Une chronique de Patrick Chesneau
À Bangkok, le gouvernement a donné tout pouvoir aux forces armées pour décider de la stratégie militaire à adopter, tout en indiquant sa volonté de parvenir à un règlement pacifique du différend frontalier par les voies du dialogue et de la négociation.
Malgré cette incitation clairement exprimée à la désescalade, tous les postes-frontières sont passés sous contrôle de l’armée. Plusieurs points de passage ont été fermés, alors que les ressortissants cambodgiens installés en Thaïlande tentent de rentrer au pays par milliers.
En particulier, deux checkpoints sont désormais inaccessibles aux touristes étrangers pour une raison très précise : l’entrée en vigueur de la loi martiale dans la province de Chanthaburi.
Il s’agit de Baan Laem Pong, dans le district de Nam Ron, et de Baan Pad Kad, dans le district de Klong Yai. À ces postes-frontières s’ajoute celui de Baan Klong Luek, dans la province de Sa Kaeo, district d’Aranyaprathet, utilisé par de nombreux étrangers pour leur « visa run » et autre « border bounce », désormais fermé.
Simultanément, l’état-major thaïlandais renforce sa propagande en direction des citoyens thaïlandais, distribuant des milliers de photos illustrant le renforcement de ses troupes lourdement équipées dans les zones névralgiques.
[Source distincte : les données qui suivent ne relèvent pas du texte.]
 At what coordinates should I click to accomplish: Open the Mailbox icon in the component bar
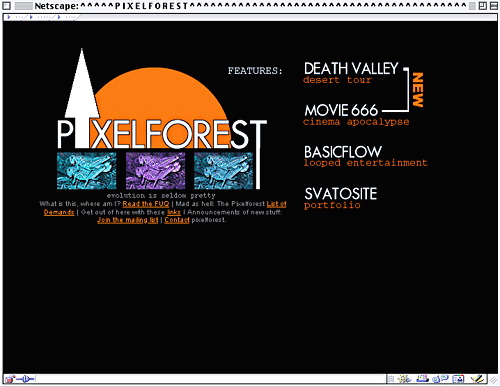[422, 378]
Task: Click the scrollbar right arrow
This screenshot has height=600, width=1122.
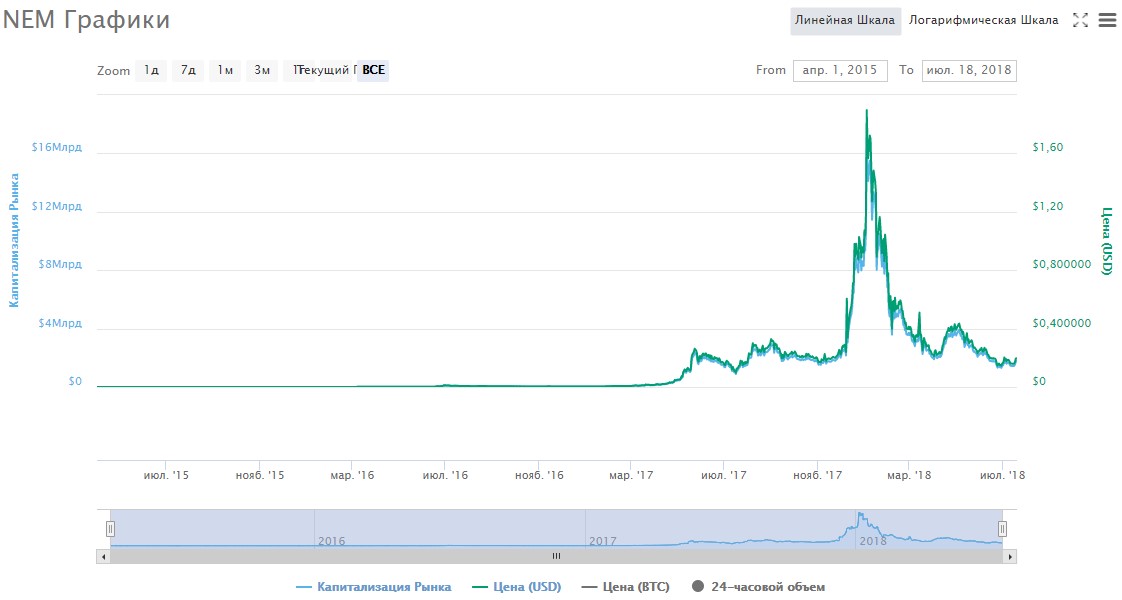Action: pos(1010,555)
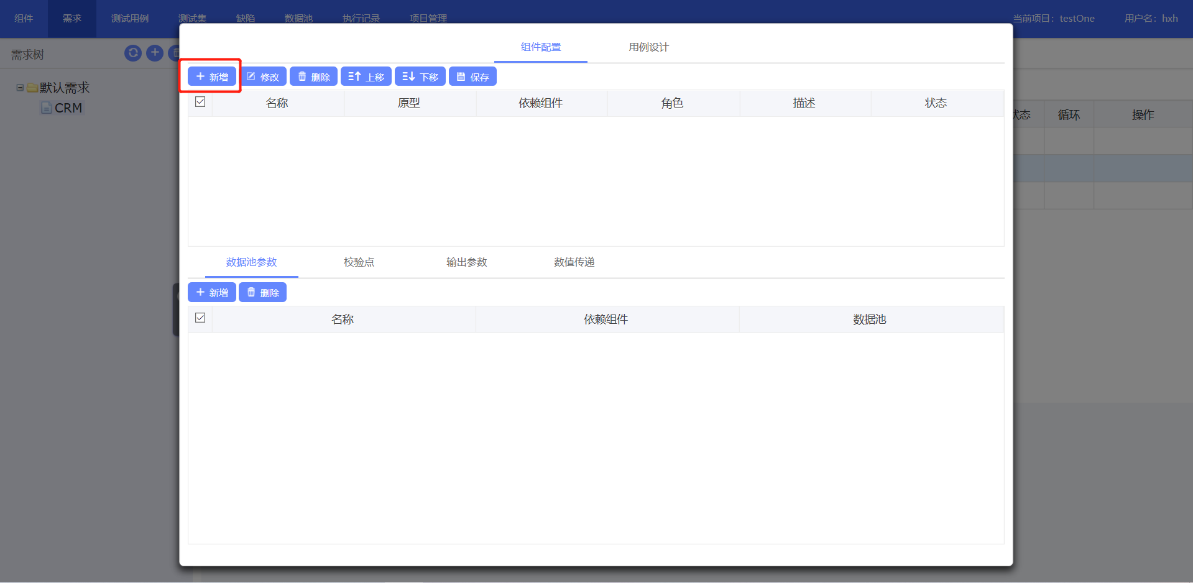
Task: Click the 新增 button in component config toolbar
Action: 212,77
Les plus hauts gradés ne cessent de marteler leur indéfectible détermination à garantir, au millimètre près, l’intégrité du territoire national et à défendre, coûte que coûte, la monarchie.
D’ores et déjà, sept provinces sont en état d’alerte, principalement de Sa Kaeo à Ubon Ratchathani.
Parmi les directives en cours d’application :
– création d’unités de défense territoriale impliquant les villageois eux-mêmes ;
– la Première ministre peaufine personnellement les plans de déplacement des populations limitrophes de la frontière ;
– dans toutes les écoles sous l’égide de la police – les Border Patrol Police Schools – de la province de Surin, les élèves multiplient les exercices d’évacuation grandeur nature ;
– autres consignes officielles :
• construction d’abris et de logements de secours ;
• mise en place d’hôpitaux de campagne (dans un élan patriotique remarqué, l’Union des infirmières de Thaïlande déclare se placer au service des unités de combat) ;
• constitution de réserves de nourriture.
Dans le même temps, des centaines de manifestants de la mouvance patriotique se sont rassemblés en multipliant les harangues enflammées devant l’ambassade du Cambodge à Bangkok, entraînant l’intervention de la police pour protéger l’enceinte diplomatique.
On notera enfin que les réseaux dits sociaux sont submergés par les messages d’internautes thaïlandais ultra-nationalistes, tous appelant à en découdre avec les Khmers.